WebLogic 8.1 also comes with new client JAR files that are much smaller then the required weblogic.jar and weblogicaux.jar files required for client applications in 7.x.

The EJBGen tool enables developers to create remote and home interfaces and deployment descriptors by adding Javadoc tags to their bean class file. Instead of creating and maintaining five or more files per EJB, this tool reduces the number to one.

WebLogic Builder provides a GUI for editing application deployment files. It works with JAR, EAR, and WAR files, including those created for other application servers.

Ant, the Java-based build tool from the Apache Group, is now deeply embedded within WebLogic Server. Ant tasks have been created for compiling and deploying EJBs and working with Web Services.

To help with the creation and editing of XML, WebLogic Server now includes an XML editor. The BEA XML Editor can also validate XML code against a DTD or XML Schema.

BEA has worked closely with its partners to ensure tighter integration between WebLogic Server and many IDEs, including Borland JBuilder and Visual Café.

Performance Enhancements

BEA continues to improve the performance of WebLogic Server with each new release, and version 8.1 is no exception. It is in the top ten application server configurations as measured by Ecperf. Ecperf is a benchmark for measuring the performance and scalability of Enterprise JavaBeans on J2EE application servers. The URL for Ecperf is http://ecperf.theserverside.com/ecperf/.

BEA is now including its own high-performance JVM, JRockit, with WebLogic Server on the Windows and Linux platforms. Although JRockit out-performs most other JVMs, BEA includes it with WebLogic Server at no extra cost.

Some other performance enhancements in WebLogic Server 8.1 include improved JSP string handling and compilation time, overall application deployment performance, and three new algorithms to improve client load balancing through affinity policies. Those algorithms are

  • Round-robin affinity— This algorithm cycles through a list of WebLogic Servers in order.

  • Weight-based-affinity— This algorithm works by the assignment of a weight of 1 to 100 to each server. The weight corresponds to the proportion of work that the server will bear.

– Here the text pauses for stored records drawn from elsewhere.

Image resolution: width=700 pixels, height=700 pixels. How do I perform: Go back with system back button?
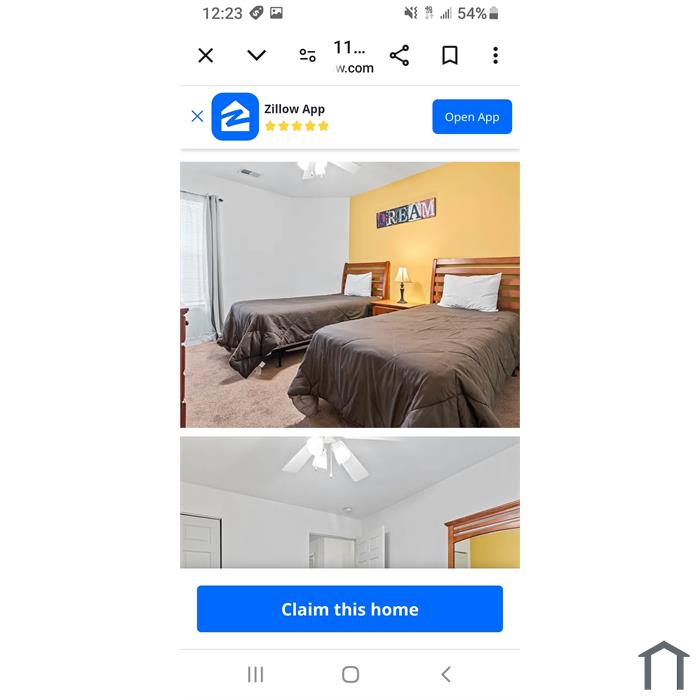[x=446, y=674]
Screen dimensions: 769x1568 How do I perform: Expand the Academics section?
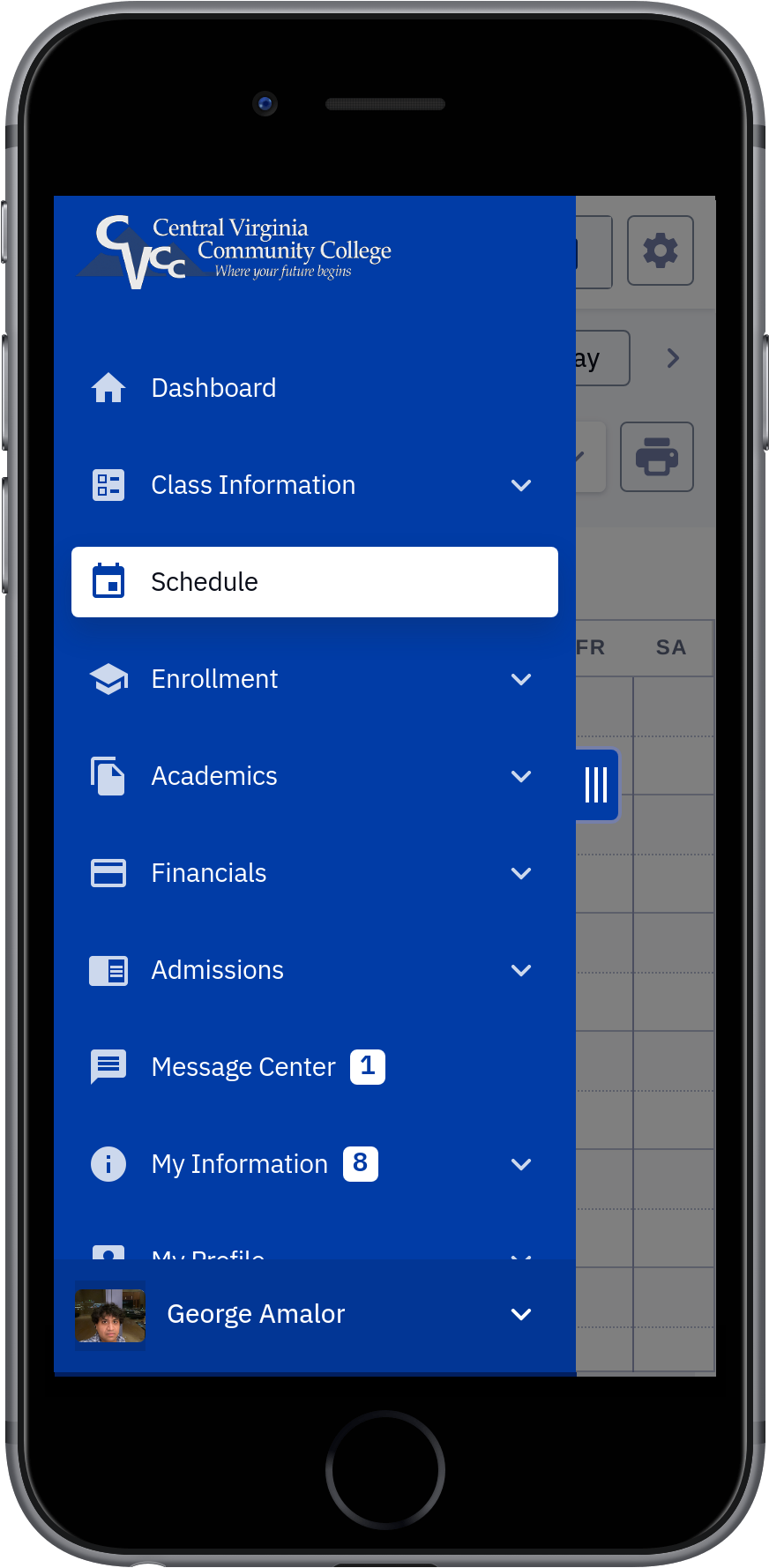coord(314,776)
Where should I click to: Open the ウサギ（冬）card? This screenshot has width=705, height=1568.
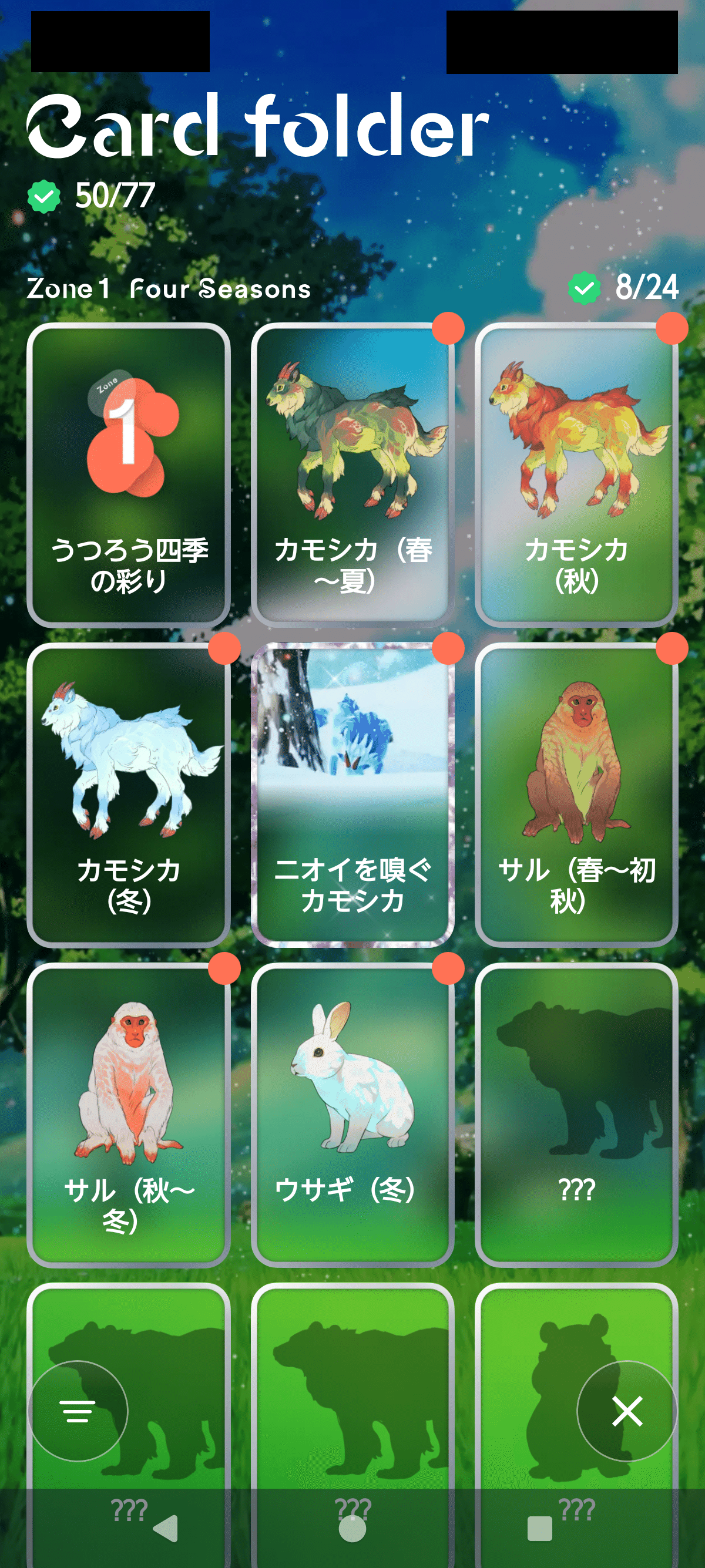click(x=352, y=1114)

  • Random affinity— Applies only to EJB and RMI object clustering; in random load balancing, the requests are assigned to each server at random.

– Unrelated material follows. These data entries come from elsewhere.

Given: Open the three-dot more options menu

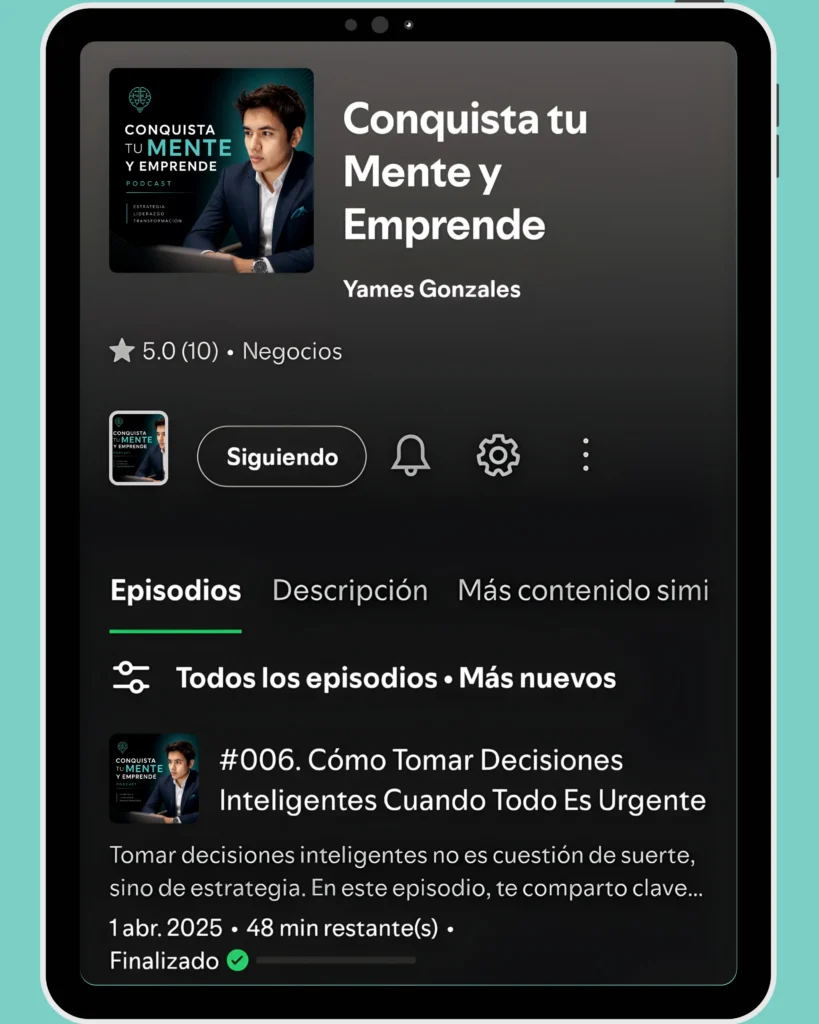Looking at the screenshot, I should pos(585,454).
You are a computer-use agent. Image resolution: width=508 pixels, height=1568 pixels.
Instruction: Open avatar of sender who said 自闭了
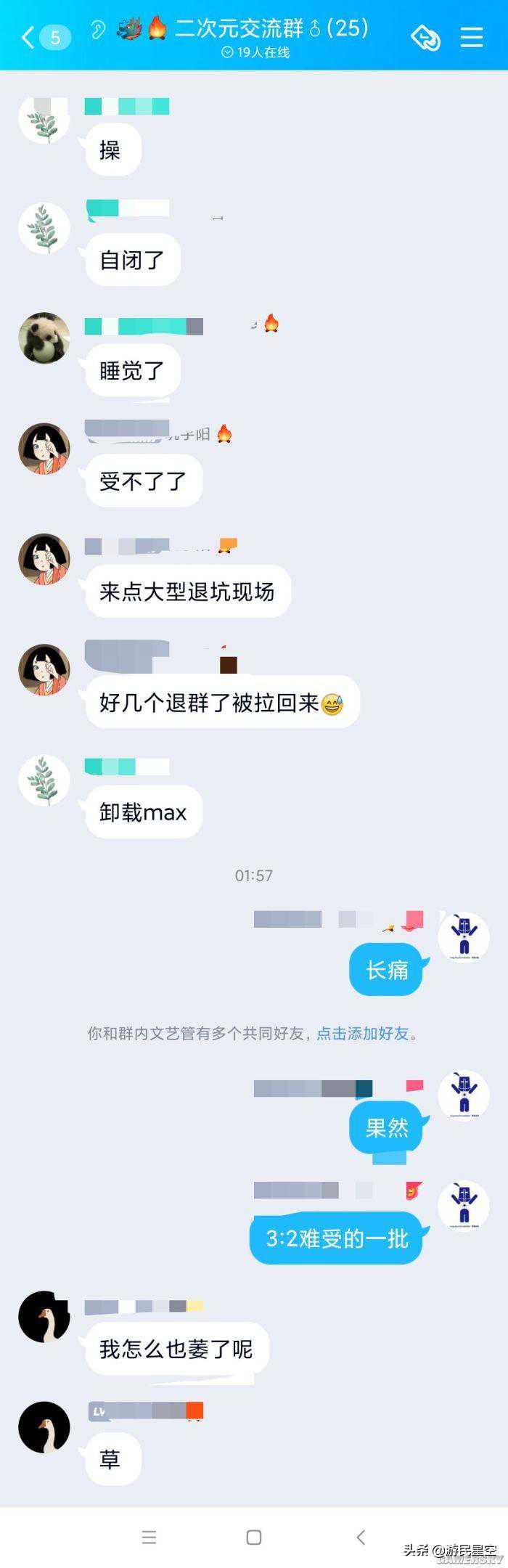click(44, 228)
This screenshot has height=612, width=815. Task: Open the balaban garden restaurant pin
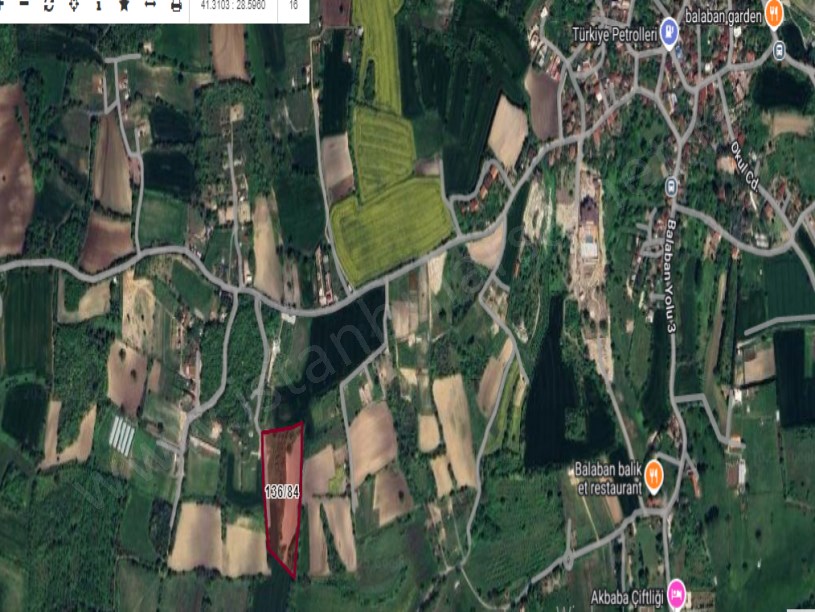[x=773, y=13]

Administration Enhancements

With WebLogic Server 8.1, system administrators now have many tools to help them with a variety of tasks, including

  • Configuring clusters and domains

  • Deploying applications

  • Monitoring the health of servers in a cluster

Another feature that will benefit system administrators is that WebLogic Server 8.1 can respond to events such as server failures and take corrective action automatically.

The Admin Console has improved both visually and functionally. BEA has enhanced the configuration wizards and reorganized the server configuration tabs, the SSL and Key Store tabs, and added deployment and JDBC assistants. There are now many more parameters that can be viewed and modified on the Admin Console. This includes JRockit JVM monitoring and a new timer service to send notifications at certain dates, times, or intervals.

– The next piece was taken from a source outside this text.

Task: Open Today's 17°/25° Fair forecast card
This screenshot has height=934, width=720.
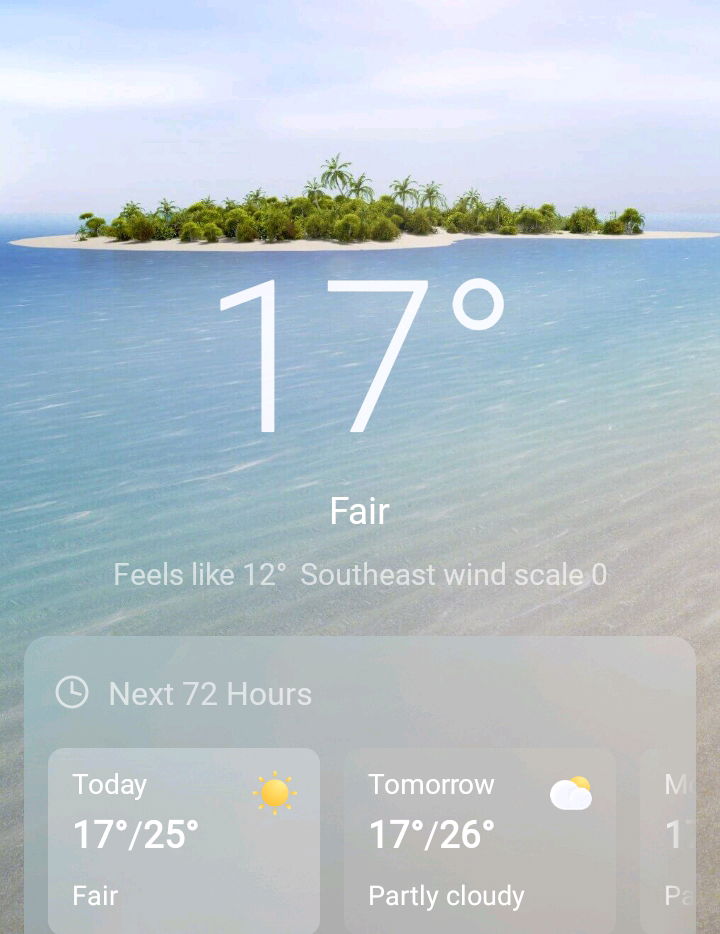Action: tap(184, 840)
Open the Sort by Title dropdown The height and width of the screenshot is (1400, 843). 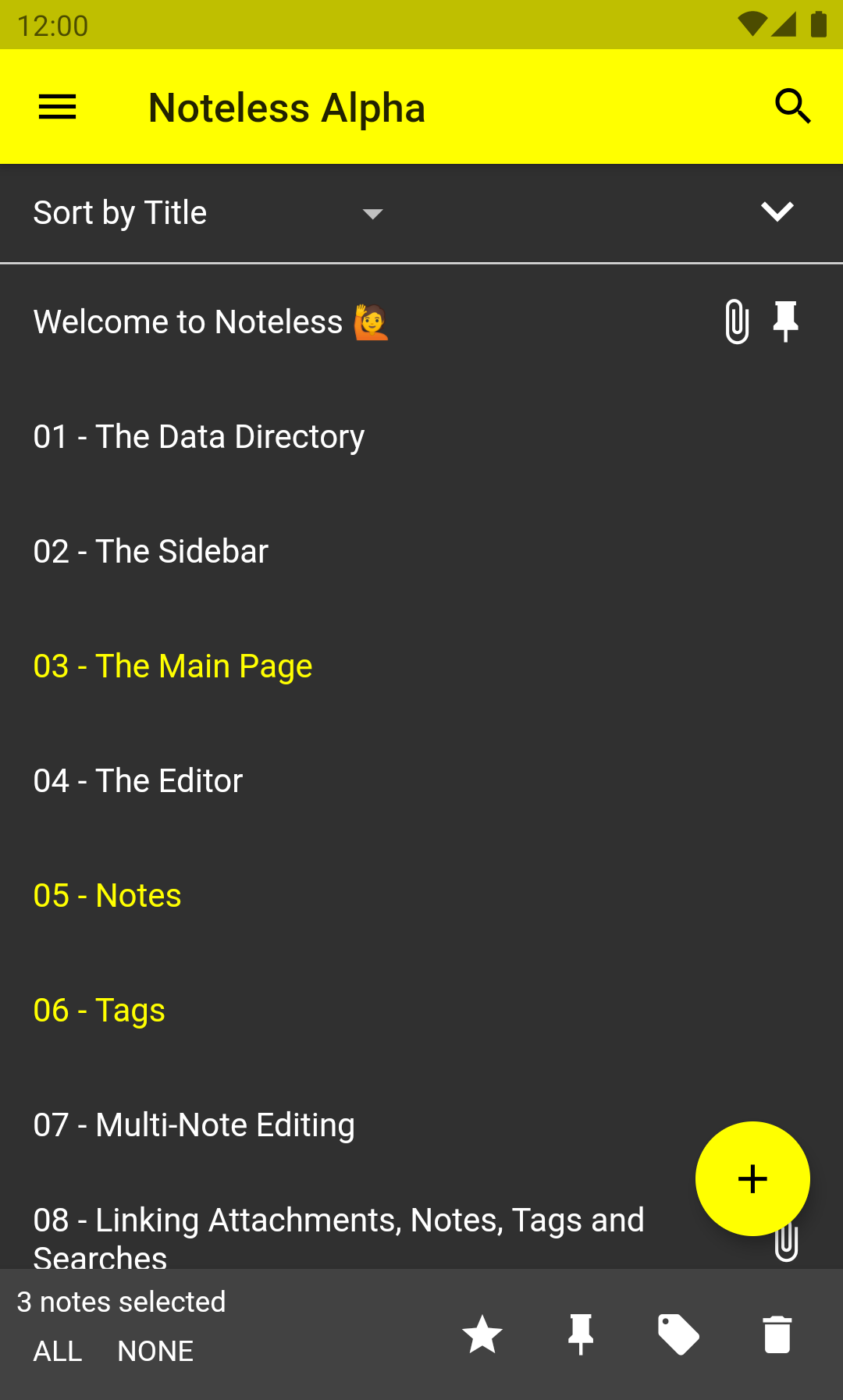pyautogui.click(x=208, y=213)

Additionally, the functionality of the Admin Console can be extended with custom code that utilizes the Sun Microsystems Java Management Extensions (JMX) specification. This enables third parties to create custom screens to monitor and control the software packages they're selling. Companies can also choose to build Admin Console extensions to improve their capability to monitor and control their own applications.

WebLogic also includes Node Manager for management of distributed managed WebLogic instances. Version 8.1 enhances Node Manager by improving logging and monitoring capabilities and the capability to configure a managed server during the installation process.

Extensions to the J2EE Specification

BEA has never stopped at merely being J2EE compliant, and WebLogic Server provides many services above and beyond the specification. These extensions are discussed throughout the book.

As an example, the messaging services provided by WebLogic Server extend the JMS 1.0.2 specification with features such as clustered JMS connection factories and JMS destinations, using multicasting to deliver messages, and asynchronous sending of messages to improve performance.